■ **WRITTEN PROBLEM**: Put each line of the listing, from the line with "Click the 全球市场" up to and including the line with "coord(889,351)", into a JSON list of strings, one string per line and no blank lines.

****************

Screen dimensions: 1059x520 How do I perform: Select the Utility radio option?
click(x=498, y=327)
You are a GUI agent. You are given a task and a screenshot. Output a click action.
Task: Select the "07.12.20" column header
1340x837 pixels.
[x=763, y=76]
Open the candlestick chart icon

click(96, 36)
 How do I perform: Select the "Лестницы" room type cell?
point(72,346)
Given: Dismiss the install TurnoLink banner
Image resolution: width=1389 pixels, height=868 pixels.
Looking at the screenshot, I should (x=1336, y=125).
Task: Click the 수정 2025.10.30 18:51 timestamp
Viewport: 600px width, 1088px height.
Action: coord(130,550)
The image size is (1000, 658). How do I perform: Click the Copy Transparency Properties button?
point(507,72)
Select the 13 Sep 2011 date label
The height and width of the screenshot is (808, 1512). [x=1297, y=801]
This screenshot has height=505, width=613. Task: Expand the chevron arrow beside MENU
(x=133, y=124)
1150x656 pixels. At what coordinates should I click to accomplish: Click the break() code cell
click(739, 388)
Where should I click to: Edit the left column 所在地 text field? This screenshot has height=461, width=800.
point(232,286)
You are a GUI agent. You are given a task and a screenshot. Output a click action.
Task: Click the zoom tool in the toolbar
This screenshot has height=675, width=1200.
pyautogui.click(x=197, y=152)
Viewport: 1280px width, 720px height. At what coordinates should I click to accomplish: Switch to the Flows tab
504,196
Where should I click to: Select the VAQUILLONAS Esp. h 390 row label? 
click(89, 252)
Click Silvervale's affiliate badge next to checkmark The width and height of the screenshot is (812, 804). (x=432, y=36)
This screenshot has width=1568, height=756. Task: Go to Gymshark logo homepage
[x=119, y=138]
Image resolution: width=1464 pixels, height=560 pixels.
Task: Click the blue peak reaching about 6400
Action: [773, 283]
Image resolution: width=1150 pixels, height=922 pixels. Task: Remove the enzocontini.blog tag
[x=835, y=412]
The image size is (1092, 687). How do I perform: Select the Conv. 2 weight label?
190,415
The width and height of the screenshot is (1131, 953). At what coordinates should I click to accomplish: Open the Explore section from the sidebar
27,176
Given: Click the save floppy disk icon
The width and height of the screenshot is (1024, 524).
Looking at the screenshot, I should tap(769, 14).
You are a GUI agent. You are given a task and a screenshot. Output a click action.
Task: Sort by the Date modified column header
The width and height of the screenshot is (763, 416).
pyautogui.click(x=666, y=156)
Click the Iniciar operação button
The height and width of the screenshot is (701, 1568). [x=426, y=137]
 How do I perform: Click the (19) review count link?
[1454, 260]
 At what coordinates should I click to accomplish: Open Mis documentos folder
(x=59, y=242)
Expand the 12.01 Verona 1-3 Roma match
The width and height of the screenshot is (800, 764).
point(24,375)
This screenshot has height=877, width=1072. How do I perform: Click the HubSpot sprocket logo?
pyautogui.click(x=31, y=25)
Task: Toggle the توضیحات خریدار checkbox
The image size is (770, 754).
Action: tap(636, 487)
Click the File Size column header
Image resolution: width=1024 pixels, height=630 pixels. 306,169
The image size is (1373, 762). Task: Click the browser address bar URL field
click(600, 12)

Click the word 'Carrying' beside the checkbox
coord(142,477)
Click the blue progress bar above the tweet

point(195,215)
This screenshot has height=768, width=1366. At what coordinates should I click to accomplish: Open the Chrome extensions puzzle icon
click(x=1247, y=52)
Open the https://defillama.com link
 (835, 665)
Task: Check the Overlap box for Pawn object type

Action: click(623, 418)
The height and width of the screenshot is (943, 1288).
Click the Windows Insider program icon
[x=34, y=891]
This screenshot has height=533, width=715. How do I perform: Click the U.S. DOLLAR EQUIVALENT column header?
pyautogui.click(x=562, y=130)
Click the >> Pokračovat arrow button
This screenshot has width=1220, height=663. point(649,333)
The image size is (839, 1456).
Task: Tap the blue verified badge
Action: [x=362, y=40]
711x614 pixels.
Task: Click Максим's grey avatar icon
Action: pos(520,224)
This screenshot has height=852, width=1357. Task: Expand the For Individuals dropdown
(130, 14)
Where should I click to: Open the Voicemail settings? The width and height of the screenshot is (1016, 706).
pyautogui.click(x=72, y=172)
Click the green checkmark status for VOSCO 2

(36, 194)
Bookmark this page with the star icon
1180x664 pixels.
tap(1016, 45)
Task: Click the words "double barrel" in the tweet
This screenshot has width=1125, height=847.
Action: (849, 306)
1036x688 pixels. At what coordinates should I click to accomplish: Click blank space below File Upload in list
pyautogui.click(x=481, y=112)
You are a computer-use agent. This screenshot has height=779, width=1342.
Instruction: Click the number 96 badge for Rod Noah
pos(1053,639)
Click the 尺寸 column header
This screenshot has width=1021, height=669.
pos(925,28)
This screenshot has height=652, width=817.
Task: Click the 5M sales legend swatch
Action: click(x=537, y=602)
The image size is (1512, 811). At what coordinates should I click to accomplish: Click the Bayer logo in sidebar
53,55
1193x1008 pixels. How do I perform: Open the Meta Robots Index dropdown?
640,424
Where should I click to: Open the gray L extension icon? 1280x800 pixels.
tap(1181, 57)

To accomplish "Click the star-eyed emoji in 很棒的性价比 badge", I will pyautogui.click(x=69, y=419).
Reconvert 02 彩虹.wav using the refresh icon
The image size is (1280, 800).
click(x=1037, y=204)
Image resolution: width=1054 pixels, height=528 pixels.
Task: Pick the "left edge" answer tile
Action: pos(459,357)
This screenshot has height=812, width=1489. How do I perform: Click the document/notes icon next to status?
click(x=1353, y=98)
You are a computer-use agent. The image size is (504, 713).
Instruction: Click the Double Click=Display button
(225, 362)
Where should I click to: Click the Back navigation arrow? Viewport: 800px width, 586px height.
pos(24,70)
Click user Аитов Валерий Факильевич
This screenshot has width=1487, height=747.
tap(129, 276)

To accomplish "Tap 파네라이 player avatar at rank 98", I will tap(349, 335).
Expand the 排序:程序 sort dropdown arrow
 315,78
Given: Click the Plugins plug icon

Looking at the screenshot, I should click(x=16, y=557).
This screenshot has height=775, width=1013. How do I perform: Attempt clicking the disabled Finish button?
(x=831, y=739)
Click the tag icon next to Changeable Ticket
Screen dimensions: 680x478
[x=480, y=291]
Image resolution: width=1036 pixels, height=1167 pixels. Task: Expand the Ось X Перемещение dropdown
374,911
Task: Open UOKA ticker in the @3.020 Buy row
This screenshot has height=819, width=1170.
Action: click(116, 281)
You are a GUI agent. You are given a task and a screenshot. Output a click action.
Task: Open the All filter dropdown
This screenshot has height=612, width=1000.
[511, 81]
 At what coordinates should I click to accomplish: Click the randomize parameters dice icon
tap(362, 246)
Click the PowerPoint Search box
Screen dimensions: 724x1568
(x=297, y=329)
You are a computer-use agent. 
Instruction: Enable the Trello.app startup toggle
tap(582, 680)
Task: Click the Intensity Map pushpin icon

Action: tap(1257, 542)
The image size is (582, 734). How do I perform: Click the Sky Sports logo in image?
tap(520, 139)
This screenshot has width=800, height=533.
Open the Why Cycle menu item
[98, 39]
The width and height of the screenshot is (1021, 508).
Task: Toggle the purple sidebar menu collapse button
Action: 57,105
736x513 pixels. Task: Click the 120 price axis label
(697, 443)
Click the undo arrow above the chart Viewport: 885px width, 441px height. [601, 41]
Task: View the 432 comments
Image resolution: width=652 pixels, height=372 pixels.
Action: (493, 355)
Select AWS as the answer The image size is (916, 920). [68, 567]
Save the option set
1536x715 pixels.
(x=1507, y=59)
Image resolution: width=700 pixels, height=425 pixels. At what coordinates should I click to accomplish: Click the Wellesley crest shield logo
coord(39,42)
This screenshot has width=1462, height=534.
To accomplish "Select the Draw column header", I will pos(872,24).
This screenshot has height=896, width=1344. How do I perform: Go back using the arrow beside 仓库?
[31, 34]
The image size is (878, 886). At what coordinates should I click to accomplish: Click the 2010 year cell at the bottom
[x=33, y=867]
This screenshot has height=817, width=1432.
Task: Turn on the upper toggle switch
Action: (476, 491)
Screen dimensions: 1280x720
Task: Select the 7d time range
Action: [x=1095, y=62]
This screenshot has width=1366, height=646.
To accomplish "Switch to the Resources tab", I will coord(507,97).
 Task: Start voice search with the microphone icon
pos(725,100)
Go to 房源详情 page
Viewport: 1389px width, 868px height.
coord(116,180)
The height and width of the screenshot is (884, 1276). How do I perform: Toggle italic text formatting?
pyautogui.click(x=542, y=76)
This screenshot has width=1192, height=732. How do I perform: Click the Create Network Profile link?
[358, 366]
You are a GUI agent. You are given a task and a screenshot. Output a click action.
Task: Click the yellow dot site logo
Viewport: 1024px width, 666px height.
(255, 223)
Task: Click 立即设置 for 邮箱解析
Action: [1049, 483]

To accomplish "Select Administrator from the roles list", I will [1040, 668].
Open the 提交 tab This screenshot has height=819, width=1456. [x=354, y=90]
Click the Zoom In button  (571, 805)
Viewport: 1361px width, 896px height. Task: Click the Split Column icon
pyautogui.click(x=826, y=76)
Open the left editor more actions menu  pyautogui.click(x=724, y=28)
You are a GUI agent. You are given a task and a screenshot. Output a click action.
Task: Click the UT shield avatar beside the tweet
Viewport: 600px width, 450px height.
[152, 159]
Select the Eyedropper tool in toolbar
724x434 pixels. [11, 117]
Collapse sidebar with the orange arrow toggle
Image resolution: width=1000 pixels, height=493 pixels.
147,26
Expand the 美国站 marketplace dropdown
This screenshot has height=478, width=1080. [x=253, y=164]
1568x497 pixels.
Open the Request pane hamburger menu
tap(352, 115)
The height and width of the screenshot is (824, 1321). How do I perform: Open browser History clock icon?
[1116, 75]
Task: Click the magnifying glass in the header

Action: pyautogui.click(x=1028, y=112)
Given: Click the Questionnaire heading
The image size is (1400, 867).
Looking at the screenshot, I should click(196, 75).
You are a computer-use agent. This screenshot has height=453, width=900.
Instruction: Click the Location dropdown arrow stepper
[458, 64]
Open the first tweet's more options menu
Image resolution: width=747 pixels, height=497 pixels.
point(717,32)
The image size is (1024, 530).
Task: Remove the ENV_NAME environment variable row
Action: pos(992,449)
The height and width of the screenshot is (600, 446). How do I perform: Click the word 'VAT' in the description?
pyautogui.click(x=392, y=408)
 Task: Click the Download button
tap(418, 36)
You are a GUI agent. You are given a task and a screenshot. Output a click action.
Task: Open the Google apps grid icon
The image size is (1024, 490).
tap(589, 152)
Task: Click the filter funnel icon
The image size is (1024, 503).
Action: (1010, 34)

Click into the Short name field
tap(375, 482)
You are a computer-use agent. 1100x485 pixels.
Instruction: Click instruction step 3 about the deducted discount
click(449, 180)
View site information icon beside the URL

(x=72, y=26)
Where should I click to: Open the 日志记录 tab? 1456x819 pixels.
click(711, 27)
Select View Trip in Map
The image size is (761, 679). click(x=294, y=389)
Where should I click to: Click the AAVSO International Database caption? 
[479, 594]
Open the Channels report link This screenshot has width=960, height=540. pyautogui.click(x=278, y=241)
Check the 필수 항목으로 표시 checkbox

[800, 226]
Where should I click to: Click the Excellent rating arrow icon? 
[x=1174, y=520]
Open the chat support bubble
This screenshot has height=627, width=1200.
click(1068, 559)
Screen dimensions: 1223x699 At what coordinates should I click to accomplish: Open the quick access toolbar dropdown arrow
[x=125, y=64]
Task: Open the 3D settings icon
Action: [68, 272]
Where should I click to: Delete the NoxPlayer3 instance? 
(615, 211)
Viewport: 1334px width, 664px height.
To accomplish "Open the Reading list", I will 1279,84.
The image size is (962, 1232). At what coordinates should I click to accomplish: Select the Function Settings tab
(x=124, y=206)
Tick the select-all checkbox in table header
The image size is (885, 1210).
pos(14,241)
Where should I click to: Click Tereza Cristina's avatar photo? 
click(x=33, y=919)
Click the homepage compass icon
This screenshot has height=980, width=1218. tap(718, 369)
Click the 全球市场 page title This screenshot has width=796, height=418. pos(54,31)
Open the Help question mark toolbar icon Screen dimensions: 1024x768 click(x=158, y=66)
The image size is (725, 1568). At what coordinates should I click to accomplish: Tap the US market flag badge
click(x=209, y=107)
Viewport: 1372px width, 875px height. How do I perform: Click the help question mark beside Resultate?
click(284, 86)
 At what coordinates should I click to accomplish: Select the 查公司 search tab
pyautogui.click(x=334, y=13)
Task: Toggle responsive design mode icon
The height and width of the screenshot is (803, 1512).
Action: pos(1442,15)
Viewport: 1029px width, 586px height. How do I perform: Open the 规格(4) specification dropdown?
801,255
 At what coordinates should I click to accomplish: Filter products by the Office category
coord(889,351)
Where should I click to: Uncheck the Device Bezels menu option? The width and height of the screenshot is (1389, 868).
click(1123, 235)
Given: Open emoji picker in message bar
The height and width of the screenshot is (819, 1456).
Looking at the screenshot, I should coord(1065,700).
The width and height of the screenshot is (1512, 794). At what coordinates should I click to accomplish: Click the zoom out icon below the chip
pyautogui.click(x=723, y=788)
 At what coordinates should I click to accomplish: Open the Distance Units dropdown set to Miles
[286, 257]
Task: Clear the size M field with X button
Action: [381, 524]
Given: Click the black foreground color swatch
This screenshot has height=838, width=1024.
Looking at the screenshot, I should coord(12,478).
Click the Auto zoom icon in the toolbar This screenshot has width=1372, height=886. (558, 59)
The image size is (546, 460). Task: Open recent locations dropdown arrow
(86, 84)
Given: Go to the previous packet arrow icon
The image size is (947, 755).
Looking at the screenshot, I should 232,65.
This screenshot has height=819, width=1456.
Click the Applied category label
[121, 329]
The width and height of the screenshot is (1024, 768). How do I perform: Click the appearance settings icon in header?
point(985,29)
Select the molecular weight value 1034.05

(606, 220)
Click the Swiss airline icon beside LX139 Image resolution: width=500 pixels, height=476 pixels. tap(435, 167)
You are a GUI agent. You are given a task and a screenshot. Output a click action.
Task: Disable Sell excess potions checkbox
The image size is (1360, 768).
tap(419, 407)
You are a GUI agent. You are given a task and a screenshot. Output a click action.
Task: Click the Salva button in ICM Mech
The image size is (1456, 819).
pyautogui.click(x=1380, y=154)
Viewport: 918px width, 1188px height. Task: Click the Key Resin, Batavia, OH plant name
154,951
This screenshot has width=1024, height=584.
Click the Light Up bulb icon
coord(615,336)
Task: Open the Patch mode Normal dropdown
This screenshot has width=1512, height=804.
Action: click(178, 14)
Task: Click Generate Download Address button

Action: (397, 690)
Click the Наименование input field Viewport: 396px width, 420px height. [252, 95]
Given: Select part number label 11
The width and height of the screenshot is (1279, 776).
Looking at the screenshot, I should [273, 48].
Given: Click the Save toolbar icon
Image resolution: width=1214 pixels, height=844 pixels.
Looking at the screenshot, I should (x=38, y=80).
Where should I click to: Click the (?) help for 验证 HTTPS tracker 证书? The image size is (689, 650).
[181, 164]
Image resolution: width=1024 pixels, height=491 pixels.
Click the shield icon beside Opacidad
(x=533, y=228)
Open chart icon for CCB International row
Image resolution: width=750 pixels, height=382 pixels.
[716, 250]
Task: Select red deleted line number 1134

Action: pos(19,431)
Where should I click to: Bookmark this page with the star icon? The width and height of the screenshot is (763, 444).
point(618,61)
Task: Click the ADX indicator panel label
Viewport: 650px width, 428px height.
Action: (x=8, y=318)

****************

■ **CORRECT OUTPUT**:
[
  "Click the 全球市场 page title This screenshot has width=796, height=418. pos(54,31)",
  "Open the Help question mark toolbar icon Screen dimensions: 1024x768 click(x=158, y=66)",
  "The image size is (725, 1568). At what coordinates should I click to accomplish: Tap the US market flag badge",
  "click(x=209, y=107)",
  "Viewport: 1372px width, 875px height. How do I perform: Click the help question mark beside Resultate?",
  "click(284, 86)",
  " At what coordinates should I click to accomplish: Select the 查公司 search tab",
  "pyautogui.click(x=334, y=13)",
  "Task: Toggle responsive design mode icon",
  "The height and width of the screenshot is (803, 1512).",
  "Action: pos(1442,15)",
  "Viewport: 1029px width, 586px height. How do I perform: Open the 规格(4) specification dropdown?",
  "801,255",
  " At what coordinates should I click to accomplish: Filter products by the Office category",
  "coord(889,351)"
]